→ Collected data:
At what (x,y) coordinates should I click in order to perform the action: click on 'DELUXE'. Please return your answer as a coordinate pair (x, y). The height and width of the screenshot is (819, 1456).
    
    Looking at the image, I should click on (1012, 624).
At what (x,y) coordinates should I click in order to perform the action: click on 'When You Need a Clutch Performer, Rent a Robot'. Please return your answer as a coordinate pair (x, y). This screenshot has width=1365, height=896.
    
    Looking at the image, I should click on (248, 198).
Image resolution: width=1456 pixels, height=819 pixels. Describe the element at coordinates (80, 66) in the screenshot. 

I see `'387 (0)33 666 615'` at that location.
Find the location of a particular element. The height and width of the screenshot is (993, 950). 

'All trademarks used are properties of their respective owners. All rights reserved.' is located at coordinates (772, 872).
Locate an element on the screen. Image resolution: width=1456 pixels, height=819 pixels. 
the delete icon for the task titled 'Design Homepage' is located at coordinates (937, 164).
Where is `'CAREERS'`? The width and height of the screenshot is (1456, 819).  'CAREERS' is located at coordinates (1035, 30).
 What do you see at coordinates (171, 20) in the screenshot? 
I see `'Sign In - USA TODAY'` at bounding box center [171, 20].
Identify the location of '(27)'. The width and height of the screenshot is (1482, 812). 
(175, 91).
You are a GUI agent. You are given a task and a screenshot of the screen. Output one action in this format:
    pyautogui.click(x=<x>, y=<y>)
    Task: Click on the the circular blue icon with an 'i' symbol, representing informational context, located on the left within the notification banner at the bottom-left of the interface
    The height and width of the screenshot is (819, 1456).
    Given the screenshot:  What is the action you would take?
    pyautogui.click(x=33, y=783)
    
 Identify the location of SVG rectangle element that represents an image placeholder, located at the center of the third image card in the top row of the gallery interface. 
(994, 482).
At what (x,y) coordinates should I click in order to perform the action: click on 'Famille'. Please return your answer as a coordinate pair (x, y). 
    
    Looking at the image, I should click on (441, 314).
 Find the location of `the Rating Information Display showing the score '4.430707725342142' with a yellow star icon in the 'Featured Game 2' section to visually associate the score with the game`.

→ WHAT YOU WILL DO: Copy all of the records above line for line, with no changes.

→ RESPONSE TO THIS TASK:
At what (x,y) coordinates should I click in order to perform the action: click on 'DELUXE'. Please return your answer as a coordinate pair (x, y). The height and width of the screenshot is (819, 1456).
    
    Looking at the image, I should click on (1012, 624).
At what (x,y) coordinates should I click in order to perform the action: click on 'When You Need a Clutch Performer, Rent a Robot'. Please return your answer as a coordinate pair (x, y). This screenshot has width=1365, height=896.
    
    Looking at the image, I should click on (248, 198).
Image resolution: width=1456 pixels, height=819 pixels. Describe the element at coordinates (80, 66) in the screenshot. 

I see `'387 (0)33 666 615'` at that location.
Find the location of a particular element. The height and width of the screenshot is (993, 950). 

'All trademarks used are properties of their respective owners. All rights reserved.' is located at coordinates (772, 872).
Locate an element on the screen. Image resolution: width=1456 pixels, height=819 pixels. 
the delete icon for the task titled 'Design Homepage' is located at coordinates (937, 164).
Where is `'CAREERS'`? The width and height of the screenshot is (1456, 819).  'CAREERS' is located at coordinates (1035, 30).
 What do you see at coordinates (171, 20) in the screenshot? 
I see `'Sign In - USA TODAY'` at bounding box center [171, 20].
Identify the location of '(27)'. The width and height of the screenshot is (1482, 812). 
(175, 91).
You are a GUI agent. You are given a task and a screenshot of the screen. Output one action in this format:
    pyautogui.click(x=<x>, y=<y>)
    Task: Click on the the circular blue icon with an 'i' symbol, representing informational context, located on the left within the notification banner at the bottom-left of the interface
    The height and width of the screenshot is (819, 1456).
    Given the screenshot:  What is the action you would take?
    pyautogui.click(x=33, y=783)
    
 Identify the location of SVG rectangle element that represents an image placeholder, located at the center of the third image card in the top row of the gallery interface. 
(994, 482).
At what (x,y) coordinates should I click in order to perform the action: click on 'Famille'. Please return your answer as a coordinate pair (x, y). 
    
    Looking at the image, I should click on (441, 314).
 Find the location of `the Rating Information Display showing the score '4.430707725342142' with a yellow star icon in the 'Featured Game 2' section to visually associate the score with the game`.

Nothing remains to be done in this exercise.